» Material shown
========

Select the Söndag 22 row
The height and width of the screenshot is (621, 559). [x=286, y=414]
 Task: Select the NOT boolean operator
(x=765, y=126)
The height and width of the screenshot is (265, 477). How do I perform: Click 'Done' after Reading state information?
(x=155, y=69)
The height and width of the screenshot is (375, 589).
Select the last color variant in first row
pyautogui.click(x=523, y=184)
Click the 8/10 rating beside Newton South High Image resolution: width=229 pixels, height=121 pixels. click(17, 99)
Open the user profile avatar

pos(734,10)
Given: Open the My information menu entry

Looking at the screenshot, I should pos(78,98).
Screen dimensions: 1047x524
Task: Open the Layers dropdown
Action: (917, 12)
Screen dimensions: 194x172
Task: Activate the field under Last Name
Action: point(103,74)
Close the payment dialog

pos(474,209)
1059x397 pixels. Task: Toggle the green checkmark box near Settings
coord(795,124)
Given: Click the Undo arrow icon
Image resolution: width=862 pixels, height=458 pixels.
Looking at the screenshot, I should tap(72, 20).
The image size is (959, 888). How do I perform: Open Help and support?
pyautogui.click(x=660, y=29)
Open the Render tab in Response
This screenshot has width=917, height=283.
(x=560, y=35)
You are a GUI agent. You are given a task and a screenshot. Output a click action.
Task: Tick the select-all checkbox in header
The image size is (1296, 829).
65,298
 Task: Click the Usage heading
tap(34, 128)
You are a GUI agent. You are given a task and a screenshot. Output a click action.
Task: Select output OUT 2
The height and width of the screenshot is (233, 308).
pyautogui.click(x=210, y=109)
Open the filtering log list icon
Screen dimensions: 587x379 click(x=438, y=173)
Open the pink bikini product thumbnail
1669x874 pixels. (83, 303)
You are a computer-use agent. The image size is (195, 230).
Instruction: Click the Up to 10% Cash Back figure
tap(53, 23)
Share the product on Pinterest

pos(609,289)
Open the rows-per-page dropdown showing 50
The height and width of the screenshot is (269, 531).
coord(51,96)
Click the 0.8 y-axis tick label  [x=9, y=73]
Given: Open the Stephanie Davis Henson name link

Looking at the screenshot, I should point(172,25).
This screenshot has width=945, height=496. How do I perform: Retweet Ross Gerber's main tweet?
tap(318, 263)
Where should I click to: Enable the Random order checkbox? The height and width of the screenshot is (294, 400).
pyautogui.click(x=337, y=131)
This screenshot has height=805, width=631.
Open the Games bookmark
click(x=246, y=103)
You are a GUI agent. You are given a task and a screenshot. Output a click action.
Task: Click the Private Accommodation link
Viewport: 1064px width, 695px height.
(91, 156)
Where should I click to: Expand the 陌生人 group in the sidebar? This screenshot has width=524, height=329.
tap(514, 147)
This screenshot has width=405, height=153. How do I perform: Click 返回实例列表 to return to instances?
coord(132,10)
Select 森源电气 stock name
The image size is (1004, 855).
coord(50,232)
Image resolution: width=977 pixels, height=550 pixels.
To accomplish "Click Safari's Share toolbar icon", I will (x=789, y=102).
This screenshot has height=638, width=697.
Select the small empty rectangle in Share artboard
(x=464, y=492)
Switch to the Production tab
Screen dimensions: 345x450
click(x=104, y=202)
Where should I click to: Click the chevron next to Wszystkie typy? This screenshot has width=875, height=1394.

========

» Task directions
In the records above, copy exactly the lines from the one that contains "This screenshot has width=405, height=153." through the last, and nothing else.

» Answer to the problem
This screenshot has width=405, height=153. How do I perform: Click 返回实例列表 to return to instances?
coord(132,10)
Select 森源电气 stock name
The image size is (1004, 855).
coord(50,232)
Image resolution: width=977 pixels, height=550 pixels.
To accomplish "Click Safari's Share toolbar icon", I will (x=789, y=102).
This screenshot has height=638, width=697.
Select the small empty rectangle in Share artboard
(x=464, y=492)
Switch to the Production tab
Screen dimensions: 345x450
click(x=104, y=202)
Where should I click to: Click the chevron next to Wszystkie typy? This screenshot has width=875, height=1394.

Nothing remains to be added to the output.